▶ The task: Set the following entries down again exactly, line by line.

---

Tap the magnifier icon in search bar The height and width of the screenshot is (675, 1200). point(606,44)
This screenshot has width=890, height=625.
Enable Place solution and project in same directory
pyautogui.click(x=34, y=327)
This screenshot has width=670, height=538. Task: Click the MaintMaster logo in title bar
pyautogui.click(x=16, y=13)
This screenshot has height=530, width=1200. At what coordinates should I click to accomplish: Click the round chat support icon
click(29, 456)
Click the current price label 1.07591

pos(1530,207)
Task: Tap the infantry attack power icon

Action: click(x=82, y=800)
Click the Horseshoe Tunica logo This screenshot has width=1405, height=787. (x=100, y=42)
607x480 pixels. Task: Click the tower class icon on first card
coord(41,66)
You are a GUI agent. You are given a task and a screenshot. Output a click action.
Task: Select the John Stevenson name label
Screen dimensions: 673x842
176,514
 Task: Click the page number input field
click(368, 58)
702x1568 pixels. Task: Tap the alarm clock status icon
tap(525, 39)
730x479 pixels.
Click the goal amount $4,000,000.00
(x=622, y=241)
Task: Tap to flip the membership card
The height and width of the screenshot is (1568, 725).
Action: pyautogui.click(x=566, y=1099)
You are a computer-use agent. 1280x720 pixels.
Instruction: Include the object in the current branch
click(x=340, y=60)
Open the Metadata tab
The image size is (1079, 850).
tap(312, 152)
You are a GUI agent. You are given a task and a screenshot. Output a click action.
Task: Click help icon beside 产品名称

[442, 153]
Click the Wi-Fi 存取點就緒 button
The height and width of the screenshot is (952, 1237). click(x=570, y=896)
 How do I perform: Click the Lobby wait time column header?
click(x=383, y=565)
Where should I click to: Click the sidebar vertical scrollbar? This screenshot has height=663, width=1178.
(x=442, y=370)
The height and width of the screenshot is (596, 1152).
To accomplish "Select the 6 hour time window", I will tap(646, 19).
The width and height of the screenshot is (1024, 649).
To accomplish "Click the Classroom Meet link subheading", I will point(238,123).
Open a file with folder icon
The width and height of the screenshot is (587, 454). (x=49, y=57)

---

▶ Expected answer:
Tap the magnifier icon in search bar The height and width of the screenshot is (675, 1200). point(606,44)
This screenshot has width=890, height=625.
Enable Place solution and project in same directory
pyautogui.click(x=34, y=327)
This screenshot has width=670, height=538. Task: Click the MaintMaster logo in title bar
pyautogui.click(x=16, y=13)
This screenshot has height=530, width=1200. At what coordinates should I click to accomplish: Click the round chat support icon
click(29, 456)
Click the current price label 1.07591

pos(1530,207)
Task: Tap the infantry attack power icon

Action: click(x=82, y=800)
Click the Horseshoe Tunica logo This screenshot has width=1405, height=787. (x=100, y=42)
607x480 pixels. Task: Click the tower class icon on first card
coord(41,66)
You are a GUI agent. You are given a task and a screenshot. Output a click action.
Task: Select the John Stevenson name label
Screen dimensions: 673x842
176,514
 Task: Click the page number input field
click(368, 58)
702x1568 pixels. Task: Tap the alarm clock status icon
tap(525, 39)
730x479 pixels.
Click the goal amount $4,000,000.00
(x=622, y=241)
Task: Tap to flip the membership card
The height and width of the screenshot is (1568, 725).
Action: pyautogui.click(x=566, y=1099)
You are a computer-use agent. 1280x720 pixels.
Instruction: Include the object in the current branch
click(x=340, y=60)
Open the Metadata tab
The image size is (1079, 850).
tap(312, 152)
You are a GUI agent. You are given a task and a screenshot. Output a click action.
Task: Click help icon beside 产品名称

[442, 153]
Click the Wi-Fi 存取點就緒 button
The height and width of the screenshot is (952, 1237). click(x=570, y=896)
 How do I perform: Click the Lobby wait time column header?
click(x=383, y=565)
Where should I click to: Click the sidebar vertical scrollbar? This screenshot has height=663, width=1178.
(x=442, y=370)
The height and width of the screenshot is (596, 1152).
To accomplish "Select the 6 hour time window", I will tap(646, 19).
The width and height of the screenshot is (1024, 649).
To accomplish "Click the Classroom Meet link subheading", I will point(238,123).
Open a file with folder icon
The width and height of the screenshot is (587, 454). (x=49, y=57)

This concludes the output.